When we tried to follow the steps for cancelling these cards, we found that there was no way to get through to the prepaid companies. All the phone numbers on the back of the cards were for automated computer responses and one of them even asked for our social security number…after just being scammed. When we questioned a representative from One Vanilla a prepaid company, he said that the payee who received the funds was a known fraudulent business. Further investigation found that this scam has been running for over 5 years. The IRS even has the very name of the individual that was being used.
The use of the prepaid Visa card is part of the plan. The perpetrator knew this and directed every step of the transaction. He knew the location of the stores and knew where the cards were sold. He knew how to instill fear and he attempted to wipe every trace of the transaction away by insisting that we mail the cards…to a phony IRS address. This is known to pre-paid companies and no warning are made on the website, the cards, or at the point of sale. There is no way of accessing a human being and even as the crime was being committed we couldn’t stop it because we can’t get in touch with a human. All totaled, 10 Visa cards totaling just under $5,000.00 were purchased and used to pay our phony delinquent tax bill to the scammer. Of those 10, 6 were GreenDot cards and 4 were Vanilla.
Based on the information obtained so far, it is clear that GreenDot and One Vanilla were aware of this situation.

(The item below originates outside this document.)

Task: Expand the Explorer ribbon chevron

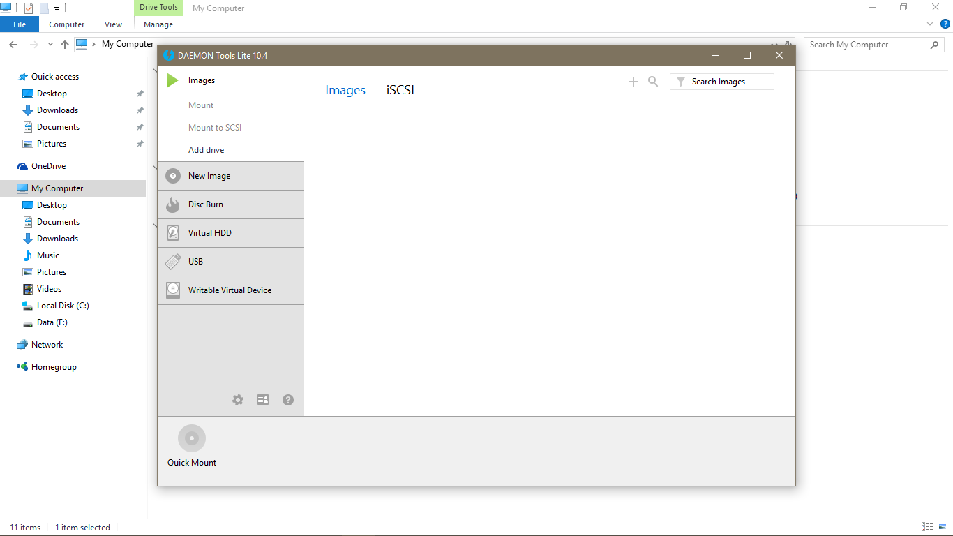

Additionally, GreenDot’s consumer access to their customer service is deplorable in light of this threat. Since there were no warnings about this scam that regularly utilizes GreenDot cards among others to launder their money, there is clearly a perceived liability on the part of the issuing bank. I say perceived because it is my viewpoint and my perception matters here.
Since this happened almost 2 years ago and we had reported it to GreenDot and Vanilla and neither company has seen fit to respond to our case, we are pursuing a lawsuit. These cards are sold in drug stores and dollar stores and they are displayed like candy and activated by clerks who know little more than the fact that they must be purchased in cash. Since that time there has been a major break in one of the organizations responsible in India and there has been no restitution paid to the victims. Still there is no warning to the consumer that they are being scammed if being called by the IRS and directed to these financial instruments because, apparently, it would cost the companies money.
According to GreenDot’s corporate site, they are doing quite well in returning corporate profits for those investors who don’t care for the dark side of their business or even dealing with consumers who are victimized by crooks who know their practices and know that they will continue to look the other way when presented with these crimes; yet they are as guilty as the person supplying a getaway car in a bank robbery.
It is for this reason that I have engaged an attorney to sue the companies that have participated in a fraud and done nothing to prevent it from happening again. The criminals are still out there as my family members continue to get these calls. I am suing because they are at the very least negligent if not complicit in the crimes being committed against Americans. Clearly they have been silent on this issue because the percentage of frauds using their products represent a significant enough portion of their profits to make it part of their business plan. Sad.